Tambour Yockel, Part 2
[a continuation of last week’s post]
Jerusalem Eastern Salisbury’s church records, kept in immaculate German script, suddenly end in 1791. For more than half a century, the congregation vanished, only to appear once more in 1847, when the cornerstone of their new church was laid on Ascension Day. Where had these people gone in the meanwhile? Why did they let their church building go to ruin and not touch it for 56 years? And why on earth did they choose to rebuild the church away from the original one, on the opposite side of the street distant from the cemetery?

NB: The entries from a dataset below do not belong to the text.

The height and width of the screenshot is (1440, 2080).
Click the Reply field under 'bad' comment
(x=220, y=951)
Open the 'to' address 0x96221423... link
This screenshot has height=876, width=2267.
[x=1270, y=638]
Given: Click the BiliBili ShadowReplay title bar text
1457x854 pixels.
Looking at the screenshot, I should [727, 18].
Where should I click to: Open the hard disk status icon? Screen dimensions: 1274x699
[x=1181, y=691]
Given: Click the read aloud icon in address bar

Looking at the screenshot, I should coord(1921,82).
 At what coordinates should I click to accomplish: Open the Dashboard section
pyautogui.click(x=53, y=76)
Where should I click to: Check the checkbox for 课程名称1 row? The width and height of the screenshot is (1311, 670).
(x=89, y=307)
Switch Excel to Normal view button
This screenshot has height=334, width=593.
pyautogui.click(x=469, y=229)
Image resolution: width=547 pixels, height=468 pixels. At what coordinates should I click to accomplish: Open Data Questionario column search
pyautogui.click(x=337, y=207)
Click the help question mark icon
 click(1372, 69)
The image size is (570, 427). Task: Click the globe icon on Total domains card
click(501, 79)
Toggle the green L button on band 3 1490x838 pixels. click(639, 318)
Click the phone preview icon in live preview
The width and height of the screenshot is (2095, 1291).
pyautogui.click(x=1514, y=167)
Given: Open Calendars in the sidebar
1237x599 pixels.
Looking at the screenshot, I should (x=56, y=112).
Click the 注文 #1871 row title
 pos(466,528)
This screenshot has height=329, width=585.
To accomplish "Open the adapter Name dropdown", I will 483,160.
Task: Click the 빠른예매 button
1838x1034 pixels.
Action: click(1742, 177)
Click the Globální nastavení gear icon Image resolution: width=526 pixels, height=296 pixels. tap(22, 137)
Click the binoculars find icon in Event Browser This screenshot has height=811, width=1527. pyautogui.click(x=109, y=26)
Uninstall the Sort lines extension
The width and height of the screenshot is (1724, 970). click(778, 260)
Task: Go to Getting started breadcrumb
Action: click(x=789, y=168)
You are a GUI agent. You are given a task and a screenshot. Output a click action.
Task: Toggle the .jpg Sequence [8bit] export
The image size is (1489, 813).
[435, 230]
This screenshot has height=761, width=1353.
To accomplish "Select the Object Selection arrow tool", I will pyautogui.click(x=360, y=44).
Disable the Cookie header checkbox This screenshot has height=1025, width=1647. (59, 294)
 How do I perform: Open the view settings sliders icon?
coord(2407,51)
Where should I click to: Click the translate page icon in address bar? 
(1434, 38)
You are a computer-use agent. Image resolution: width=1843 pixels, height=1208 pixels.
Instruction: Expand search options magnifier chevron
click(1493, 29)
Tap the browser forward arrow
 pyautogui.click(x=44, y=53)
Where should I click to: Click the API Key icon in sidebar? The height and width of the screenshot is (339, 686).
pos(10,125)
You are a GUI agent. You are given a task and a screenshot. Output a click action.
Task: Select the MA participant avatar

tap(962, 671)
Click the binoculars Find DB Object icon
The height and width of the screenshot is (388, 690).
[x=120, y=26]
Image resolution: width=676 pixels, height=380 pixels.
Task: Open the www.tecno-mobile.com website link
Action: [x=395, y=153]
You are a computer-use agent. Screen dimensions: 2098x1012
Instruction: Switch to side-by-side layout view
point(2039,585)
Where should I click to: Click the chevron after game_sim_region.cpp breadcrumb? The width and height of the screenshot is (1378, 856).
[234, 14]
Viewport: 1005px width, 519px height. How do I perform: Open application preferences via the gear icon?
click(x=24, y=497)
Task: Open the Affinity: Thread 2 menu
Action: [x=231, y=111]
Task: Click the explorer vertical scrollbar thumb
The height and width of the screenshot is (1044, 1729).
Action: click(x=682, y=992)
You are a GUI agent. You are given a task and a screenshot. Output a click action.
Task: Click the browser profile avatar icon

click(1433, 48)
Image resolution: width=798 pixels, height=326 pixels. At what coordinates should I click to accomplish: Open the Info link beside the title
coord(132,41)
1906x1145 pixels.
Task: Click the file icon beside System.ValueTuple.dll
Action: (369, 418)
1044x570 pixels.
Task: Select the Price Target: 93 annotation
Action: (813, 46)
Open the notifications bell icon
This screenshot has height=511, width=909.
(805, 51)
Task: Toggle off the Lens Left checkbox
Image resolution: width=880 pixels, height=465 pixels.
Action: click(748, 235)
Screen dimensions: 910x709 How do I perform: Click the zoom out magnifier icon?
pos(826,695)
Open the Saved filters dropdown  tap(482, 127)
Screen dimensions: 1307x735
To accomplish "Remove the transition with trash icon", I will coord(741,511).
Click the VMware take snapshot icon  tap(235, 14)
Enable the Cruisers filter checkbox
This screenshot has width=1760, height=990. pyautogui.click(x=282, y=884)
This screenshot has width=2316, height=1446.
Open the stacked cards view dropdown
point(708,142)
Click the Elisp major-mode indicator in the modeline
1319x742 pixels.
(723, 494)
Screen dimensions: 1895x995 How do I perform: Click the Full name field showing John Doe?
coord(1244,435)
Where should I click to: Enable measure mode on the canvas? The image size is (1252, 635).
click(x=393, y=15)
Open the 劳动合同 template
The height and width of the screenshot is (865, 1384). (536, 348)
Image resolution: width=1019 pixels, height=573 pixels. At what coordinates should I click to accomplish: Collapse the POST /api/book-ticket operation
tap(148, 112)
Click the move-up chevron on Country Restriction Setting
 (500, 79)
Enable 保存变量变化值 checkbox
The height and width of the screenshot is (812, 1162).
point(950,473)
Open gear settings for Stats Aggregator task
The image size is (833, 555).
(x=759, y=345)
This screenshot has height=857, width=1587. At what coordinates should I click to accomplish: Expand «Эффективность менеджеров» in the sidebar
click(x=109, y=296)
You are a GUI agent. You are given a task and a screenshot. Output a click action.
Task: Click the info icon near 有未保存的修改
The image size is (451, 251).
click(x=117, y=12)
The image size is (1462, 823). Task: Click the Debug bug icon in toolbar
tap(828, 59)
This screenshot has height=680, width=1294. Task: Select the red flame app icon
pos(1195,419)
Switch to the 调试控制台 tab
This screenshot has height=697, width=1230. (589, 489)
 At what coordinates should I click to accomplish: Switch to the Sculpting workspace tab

Jerusalem Eastern Salisbury Church today
Shortly after the church was rebuilt, two published accounts of the Tambour Yockel story appeared, though oral tradition of the legend was firmly in place by then. It has also been printed up as a broadside and retold as a ballad in English and German. John Birmelin, perhaps our best Pennsylvania Dutch poet, celebrated the story in his own magical way — lending even more mystery to the death of Drummer Jake on Lehigh Mountain that night. He wrote that the superstitious Pennsylvania Dutch would drive miles out of their way to avoid passing the cemetery at night. So fearful were they to happen upon Wild Bill, the Devil, the Tambour Yockel, and any others who may rest uneasy in the cemetery:
Die alde Leit verzeehle, ass efters in der Nacht
 So eener vun de Dode nix Gudes datte schafft.
 Es iss der Tambour Yockel, mit seinre Deiwelei;
 Do mache Leit en Umweg, geht niemand gaern verbei.
The elders tell the story, that when the sun has set
One of the dead stirs restless, intent on making strife.
It is the Tambour Yockel, with his old evil ways;
Such that they all avoid it, the graveyard and the church.
Drummer Jake challenged the balance of life and death that night — he became a cautionary tale of what happens when one disturbs the dead and challenges the Devil. I wonder if people in that area still tell ghost stories about the haunted cemetery. Maybe, on moonlit nights, when the air is still and the cold, you can still hear the faint sound of a drummer drumming in the distance. You’ll have to let me know what you’ve heard about this story, or perhaps you know of other ghostly hauntings in the Pennsylvania Dutch country. I’d love to hear about them.